Kendall whistles. “Not a bad shot.”
“Thanks.”
“I mean, I did set you up for it.”
“On purpose?” I ask her, grinning.
“Not entirely,” she says, grinning back.
“It’s your shot,” I tell her, waving her toward the table.
She leans over and takes her aim. Before shooting, though, she looks back over her shoulder at me. Does she suspect me of checking out the curve of her ass when she bends over the table? I mean, I was doing that, but the thought of being caught in the act is mortifying.
But she smiles and turns back to the table, lines up, and shoots. She connects with the seven ball, one of mine, and I’m about to gloat until I see that it’s headed for the thirteen. Sure enough, it’s the thirteen ball that drops into the pocket, and the seven bounces off the wall and rolls to a stop in the middle of the table.

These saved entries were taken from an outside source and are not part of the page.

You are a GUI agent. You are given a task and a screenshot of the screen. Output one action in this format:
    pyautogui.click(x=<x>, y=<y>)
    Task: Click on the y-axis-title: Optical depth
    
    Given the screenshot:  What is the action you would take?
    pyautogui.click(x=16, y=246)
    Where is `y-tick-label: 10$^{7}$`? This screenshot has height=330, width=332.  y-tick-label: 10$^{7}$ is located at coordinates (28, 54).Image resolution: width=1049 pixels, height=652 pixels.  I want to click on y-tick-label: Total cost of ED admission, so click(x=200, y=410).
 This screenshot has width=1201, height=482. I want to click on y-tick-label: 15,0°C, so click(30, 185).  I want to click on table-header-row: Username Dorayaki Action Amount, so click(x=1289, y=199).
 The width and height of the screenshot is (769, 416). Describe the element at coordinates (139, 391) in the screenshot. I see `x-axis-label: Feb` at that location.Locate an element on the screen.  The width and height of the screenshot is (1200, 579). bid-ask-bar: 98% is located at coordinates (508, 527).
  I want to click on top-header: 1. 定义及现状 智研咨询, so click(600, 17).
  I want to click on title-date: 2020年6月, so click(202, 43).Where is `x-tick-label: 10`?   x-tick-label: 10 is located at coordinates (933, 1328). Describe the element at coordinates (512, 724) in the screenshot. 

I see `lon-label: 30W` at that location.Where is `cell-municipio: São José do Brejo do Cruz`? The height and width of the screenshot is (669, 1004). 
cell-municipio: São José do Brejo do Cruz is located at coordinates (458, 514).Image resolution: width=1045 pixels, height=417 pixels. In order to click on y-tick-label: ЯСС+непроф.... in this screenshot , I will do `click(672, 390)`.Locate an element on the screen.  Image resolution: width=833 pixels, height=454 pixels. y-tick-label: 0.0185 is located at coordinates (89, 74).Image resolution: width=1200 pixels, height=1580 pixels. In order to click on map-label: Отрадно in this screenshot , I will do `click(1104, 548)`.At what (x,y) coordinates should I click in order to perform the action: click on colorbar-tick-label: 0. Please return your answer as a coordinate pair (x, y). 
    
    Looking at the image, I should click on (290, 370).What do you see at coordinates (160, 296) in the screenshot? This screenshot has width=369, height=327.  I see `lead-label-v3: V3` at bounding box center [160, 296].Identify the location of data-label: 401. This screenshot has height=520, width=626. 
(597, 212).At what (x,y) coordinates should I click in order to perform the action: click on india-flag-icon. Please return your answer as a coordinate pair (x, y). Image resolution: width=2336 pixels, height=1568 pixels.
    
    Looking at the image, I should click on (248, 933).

“There you go,” she says. “I didn’t line it up for you that time.”
She certainly didn’t. The seven ball is stranded, and the cue ball is nestled against a wall, rendering it almost impossible to hit. At least, from one angle it would be…
I walk around the table, take aim, and hit the cue ball directly into the wall, using enough force that it ricochets back. Peripherally, I see the smile vanish from Kendall’s face as the cue ball connects with two of the solid color balls, splitting them and sending them neatly into opposite corner pockets.
“Wow,” Kendall says. “You’re really good at this.”
“My father taught me,” I admit. “I’ve been playing all my life.”
“I thought you weren’t close with your father,” she says.
“I’m not now. But this was when I was younger. The distance between us only came up when I was an adult and told him I wasn’t planning on following him into the family business.”
“What was the family business?”
“Cars. He owns a chain of dealerships.”
“Wow. He must be very successful.”
“Yeah, and I guess he always dreamed of passing it on to me. But I don’t have a passion for cars, you know? They’re all the same to me. And I’m always going to recommend a safe, affordable vehicle o
ver a flashy one, and that’s not a very good quality in a car salesman.”
She laughs. “I guess it’s not. It’s a nice quality in a human being, though.”
She steps to the table and fires off a shot, and though it’s not as flashy as my two-for-one, she does get a ball to drop.
“You’re pretty good at this yourself,” I tell her. “Who taught you?”
“Oh… A guy I knew once.”
“A boyfriend?”
“Daniel.” She looks down, focusing on the chalk and her cue even though it’s already over-chalked. “I guess you would call him my college sweetheart, if that’s a thing. We dated all of sophomore and junior year.”
“Sounds pretty serious.”
“It was the most serious relationship I’ve ever had,” she says. “For a while I even thought he might be the one.” She sighs, sets her cue aside, and reaches for her drink. “Have you ever thought that? That you’re in the middle of your life’s big love story?”
Of course Ashley immediately comes to mind. “I can relate to the feeling,” I say carefully. I want to talk about Ashley and everything that happened there even less than I want to talk about my true identity. “It’s definitely hard when something like that ends.”
“Exactly,” she says. “It was so long ago, and I don’t have feelings for Daniel at all anymore, but I still feel like I lost something big and important. Not the person, but like…the idea of the person. I spent two whole years with him believing I’d found the love of my life, and it’s hard to recover from the realization that I could be so wrong.”
“I know exactly what you mean,” I say softly. “What happened between the two of you?”
She shakes her head. “I don’t know. We were young. We were never as well matched as we thought we were, but we were too young to realize it. And he wanted me to change.”
“Change how?”
She shrugs. “He likes traveling, and he wanted me to make all these plans for big trips with him. Well, that doesn’t make sense for me. I have my aunt, and I don’t have the kind of money for that sort of thing anyway. But Daniel wanted me to be someone more, I don’t know—carefree, I guess. Someone who could pack up at a moment’s notice and head off to Europe or Fiji. And that sounds fun, I’m not going to lie, but I have my family to think of.”